Once that’s done, there’s a crucial step that helps with memory issues:

// Configure MLX GPU buffer cache limit to prevent memory accumulation
// MLX caches freed GPU memory for reuse, but this can cause OOM on repeated inferences
// Set limit to 50 MB to allow some caching while preventing excessive accumulation
let cacheLimit = 50 * 1024 * 1024  // 50 MB
MLX.GPU.set(cacheLimit: cacheLimit)

Memory use is the major issue when dealing with LLMs on mobile hardware. The MLX framework does have a tendency to hold on to memory, which can accumulate and cause your app to crash after just a couple of queries. The above code explicitly controls how much memory is allocated, which fixes this problem.

One other note about memory: another really important step is to add an entitlement (via Xcode) to indicate that your app needs more memory. This results in the com.apple.developer.kernel.increased-memory-limit entitlement to be added to your app.
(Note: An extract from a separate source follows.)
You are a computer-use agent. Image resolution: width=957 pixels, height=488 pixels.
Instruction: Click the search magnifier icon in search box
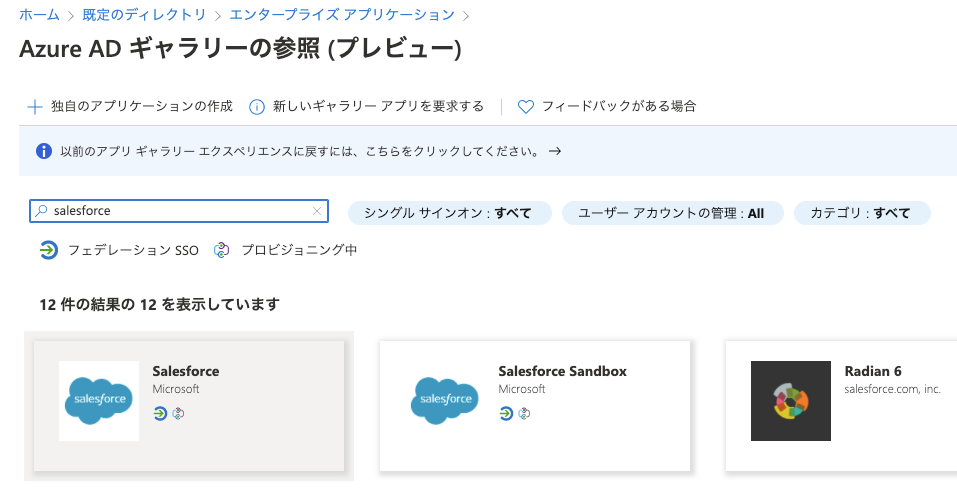[41, 211]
Now that the model is loaded, let’s look at how it’s called. The code supports both streaming and non-streaming responses. Let’s look at the streaming responses:

guard let container = modelContainer else {
    print("✗ Model container not initialized")
    return
}

do {
print("  Generating streaming response with MLX...")
print("  Prompt: \"\(prompt.prefix(50))\(prompt.count > 50 ? "..." : "")\"")


// Set up generation parameters
let params = GenerateParameters(
    temperature: temperature,
    topP: topP,
    repetitionPenalty: repetitionPenalty
)

// Capture values to avoid retaining self in closure
let maxTokensLimit = self.maxTokens

// Generate with streaming callback
let result = try await container.perform { context in
    // Prepare input with user messages using context processor
    let fullPrompt = prompt
    let input = try await context.processor.prepare(input: .init(prompt: fullPrompt))
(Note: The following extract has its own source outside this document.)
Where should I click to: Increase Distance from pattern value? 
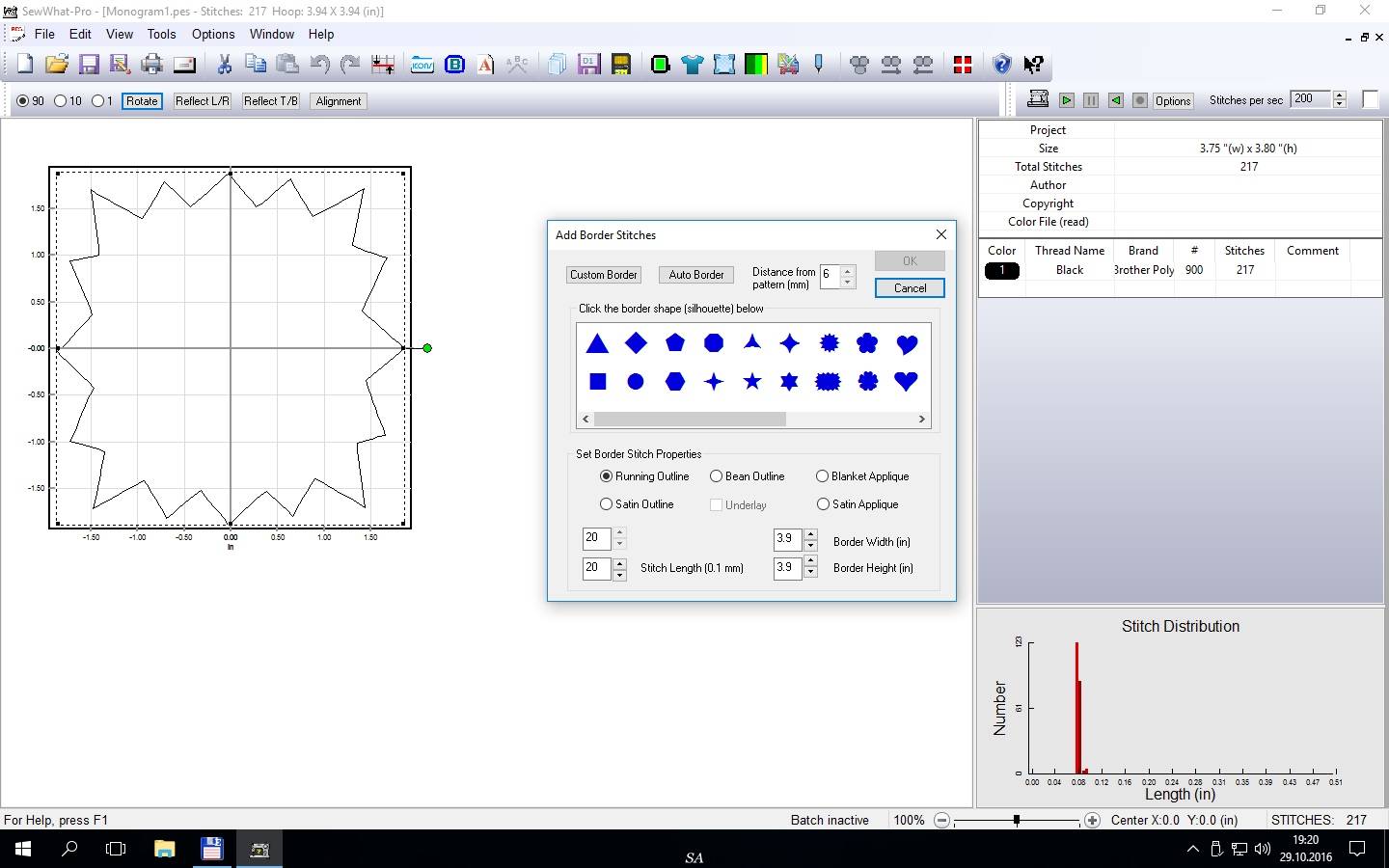(x=848, y=270)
    var localTokenCount = 0
    return try MLXLMCommon.generate(
        input: input,
        parameters: params,
        context: context
    ) { tokens in
        // tokens array is cumulative (all tokens so far), not incremental
        localTokenCount = tokens.count

        // Decode new tokens to text (synchronous decode)
        let newText = context.tokenizer.decode(tokens: tokens)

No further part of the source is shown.